My friend and congregant from New York , novelist Steven Schnur, wrote a brief and beautiful essay about his now adult son David, entitled, “My Kaddish.”  In it, David is still a very little boy, not even five years old, and his father describes their blessed discovery of each other through their encounters at sunrise, when David awakens… and awakens him.  And though the anxiety of parting would likely be the furthest thing from the mind of a fascinated, young dad, still these words conclude the father’s essay, as day turns into night:  “This is the boy, I tell myself in the quiet of his shade-drawn bedroom, who will perpetuate my name, say Kaddish over my grave; the one most likely to become me in form and feature, who will carry many of my own thoughts and impulses, who will hear my voice and feel my arms when embracing his own children.  This is the son I did not have imagination enough to conceive, fully half the equation of a new world, a blessing beyond words.”

            Those who are here today remembering their parents certainly know what it’s like to feel the weight of the honor and the responsibility that David’s father placed upon his son’s tiny shoulders.  But the truth is that while those who speak of “my Kaddish” are usually thinking of their children, the honor and the responsibility surely extends to the other sacred bonds that we share and that are loosened by death.  For our departed spouses… our departed siblings… even our departed children – we are the ones who are most likely to “become them,” to be compelled by the duty that their memory places upon us, now that they are gone.  We are the ones who carry their thoughts and impulses.  We hear their voices.  We feel their arms when we embrace all those we love, all those who share with us this duty of remembering them.

            The Kaddish, as many of you know, does not call upon us to affirm anyone’s absence.  Quite to the contrary, being another person’s Kaddish only requires us to affirm God’s wondrous, mysterious, artful way of building this bridge that we can scarcely comprehend – this bridge between life and death.  Being another person’s Kaddish demands that we take notice of the embedded presence within us – that we acknowledge the sanctity in those powerful, painful, pristine moments when the ones we miss are so close that it almost frightens us.  Being another person’s Kaddish is our way of saying, “I will not look away, even though it’s easier.  I will not dodge the tears, even though I fear them.  For the price of armoring my heart is simply too severe.  And what’s more, there is this promise between us – a promise born from the love that we shared – a promise to sustain the story of your life… the lesson that you taught… the seed you wished to plant.”

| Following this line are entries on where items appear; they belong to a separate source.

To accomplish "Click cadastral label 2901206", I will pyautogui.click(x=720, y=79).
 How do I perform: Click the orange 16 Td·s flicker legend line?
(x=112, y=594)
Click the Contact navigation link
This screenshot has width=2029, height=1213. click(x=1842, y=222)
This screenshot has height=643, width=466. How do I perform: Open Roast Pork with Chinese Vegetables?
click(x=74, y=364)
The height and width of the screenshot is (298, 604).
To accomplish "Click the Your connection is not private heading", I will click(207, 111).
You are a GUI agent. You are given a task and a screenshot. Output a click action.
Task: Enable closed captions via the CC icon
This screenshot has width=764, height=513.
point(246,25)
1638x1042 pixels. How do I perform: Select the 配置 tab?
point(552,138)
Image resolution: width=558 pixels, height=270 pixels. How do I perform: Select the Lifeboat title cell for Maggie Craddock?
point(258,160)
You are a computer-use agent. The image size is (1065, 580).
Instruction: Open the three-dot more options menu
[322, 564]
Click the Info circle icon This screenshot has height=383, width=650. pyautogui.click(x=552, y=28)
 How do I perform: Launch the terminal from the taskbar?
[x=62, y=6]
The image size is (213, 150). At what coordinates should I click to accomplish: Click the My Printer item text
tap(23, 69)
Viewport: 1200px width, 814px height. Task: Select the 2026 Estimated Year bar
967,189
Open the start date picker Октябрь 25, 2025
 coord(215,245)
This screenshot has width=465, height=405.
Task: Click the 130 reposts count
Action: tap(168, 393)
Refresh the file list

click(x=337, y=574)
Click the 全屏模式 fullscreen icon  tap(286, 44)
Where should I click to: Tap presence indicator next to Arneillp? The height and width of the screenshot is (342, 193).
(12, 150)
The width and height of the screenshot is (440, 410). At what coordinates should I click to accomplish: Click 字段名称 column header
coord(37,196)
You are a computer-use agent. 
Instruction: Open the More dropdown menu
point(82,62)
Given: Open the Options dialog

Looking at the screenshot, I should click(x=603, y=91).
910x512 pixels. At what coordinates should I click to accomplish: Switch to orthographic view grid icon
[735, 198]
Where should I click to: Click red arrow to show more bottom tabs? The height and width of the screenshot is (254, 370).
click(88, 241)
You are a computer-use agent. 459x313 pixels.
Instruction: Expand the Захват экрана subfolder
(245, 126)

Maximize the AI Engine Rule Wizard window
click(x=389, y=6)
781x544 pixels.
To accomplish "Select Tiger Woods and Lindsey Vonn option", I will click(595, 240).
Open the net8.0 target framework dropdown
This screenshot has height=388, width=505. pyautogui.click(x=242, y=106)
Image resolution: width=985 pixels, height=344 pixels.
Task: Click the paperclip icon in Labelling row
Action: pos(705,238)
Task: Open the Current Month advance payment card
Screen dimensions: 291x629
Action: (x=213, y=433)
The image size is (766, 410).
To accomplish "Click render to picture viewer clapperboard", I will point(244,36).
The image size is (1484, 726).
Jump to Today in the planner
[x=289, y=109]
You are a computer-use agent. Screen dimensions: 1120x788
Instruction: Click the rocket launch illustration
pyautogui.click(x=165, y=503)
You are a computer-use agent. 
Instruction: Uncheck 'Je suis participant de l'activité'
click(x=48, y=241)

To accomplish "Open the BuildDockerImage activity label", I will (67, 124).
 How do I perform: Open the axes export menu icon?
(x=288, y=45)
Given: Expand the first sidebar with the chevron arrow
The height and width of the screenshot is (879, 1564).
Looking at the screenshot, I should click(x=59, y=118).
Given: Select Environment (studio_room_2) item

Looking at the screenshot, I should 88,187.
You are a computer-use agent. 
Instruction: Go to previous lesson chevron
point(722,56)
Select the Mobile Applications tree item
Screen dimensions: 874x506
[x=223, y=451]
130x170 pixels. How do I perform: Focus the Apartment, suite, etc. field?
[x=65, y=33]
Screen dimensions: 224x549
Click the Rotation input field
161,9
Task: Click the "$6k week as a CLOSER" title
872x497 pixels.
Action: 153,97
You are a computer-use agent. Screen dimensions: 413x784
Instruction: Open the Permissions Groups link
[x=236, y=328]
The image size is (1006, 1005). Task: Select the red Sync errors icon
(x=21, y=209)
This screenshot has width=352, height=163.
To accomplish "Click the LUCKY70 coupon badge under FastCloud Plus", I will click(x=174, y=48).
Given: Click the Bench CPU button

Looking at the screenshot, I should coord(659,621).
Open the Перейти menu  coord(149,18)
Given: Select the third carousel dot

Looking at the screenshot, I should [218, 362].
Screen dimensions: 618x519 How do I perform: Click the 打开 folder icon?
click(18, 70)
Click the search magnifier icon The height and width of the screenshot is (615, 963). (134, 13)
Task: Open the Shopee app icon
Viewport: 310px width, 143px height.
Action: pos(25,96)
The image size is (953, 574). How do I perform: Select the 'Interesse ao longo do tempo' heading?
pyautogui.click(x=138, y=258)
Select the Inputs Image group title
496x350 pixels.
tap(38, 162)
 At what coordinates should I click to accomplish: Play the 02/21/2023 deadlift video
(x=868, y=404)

This is the contract, spanning the bridge between life and death, that compels us to share in this hour of Yizkor.  This is how we Jews remember.  It has been that way from the very beginning.  Our father Abraham – patriarch of the family to which we all belong – was the first to count upon someone to keep that promise.  He chose his beloved wife Sarah – the woman with whom he built his legacy, the woman whose death plunged him into the deep pain of mourning.  But long before they were separated by death – back when their story was really just beginning – Abraham told Sarah, “V’chaytah nafshi biglaleich” – “I will live on because of you.”

It was his way of saying to her, “You… you are my Kaddish.”  He couldn’t have known then that she would die first… that, in fact, he would end up being her Kaddish.  But that wasn’t important then.  What mattered was the promise, held firmly between them – “V’chaytah nafshi biglaleich” – “I will live on because of you.”

We know it isn’t easy.  Drawing them near used to be our greatest joy.  Now it carries a mixture of joy and trepidation and heartache.  But our destiny is not to be grieving machines, terminally lamenting what was lost.  Our destiny is forever to sustain what was found.

We are their Kaddishes.  Let us speak these words in their name.